··· Data supplied ···

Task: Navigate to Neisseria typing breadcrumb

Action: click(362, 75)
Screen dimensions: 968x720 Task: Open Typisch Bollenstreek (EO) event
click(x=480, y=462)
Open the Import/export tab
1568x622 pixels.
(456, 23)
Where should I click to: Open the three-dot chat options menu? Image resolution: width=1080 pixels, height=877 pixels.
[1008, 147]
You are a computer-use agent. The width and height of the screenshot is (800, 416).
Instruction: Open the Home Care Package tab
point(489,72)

···
··· Data supplied ···

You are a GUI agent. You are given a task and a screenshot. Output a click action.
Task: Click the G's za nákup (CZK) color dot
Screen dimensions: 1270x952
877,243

···

Stated exercise:
Give every line from the one containing "Task: Navigate to Neisseria typing breadcrumb" down to the one containing "point(489,72)" as a numbered list, leaving out blank lines.

Response to this exercise:
1. Task: Navigate to Neisseria typing breadcrumb
2. Action: click(362, 75)
3. Screen dimensions: 968x720 Task: Open Typisch Bollenstreek (EO) event
4. click(x=480, y=462)
5. Open the Import/export tab
6. 1568x622 pixels.
7. (456, 23)
8. Where should I click to: Open the three-dot chat options menu? Image resolution: width=1080 pixels, height=877 pixels.
9. [1008, 147]
10. You are a computer-use agent. The width and height of the screenshot is (800, 416).
11. Instruction: Open the Home Care Package tab
12. point(489,72)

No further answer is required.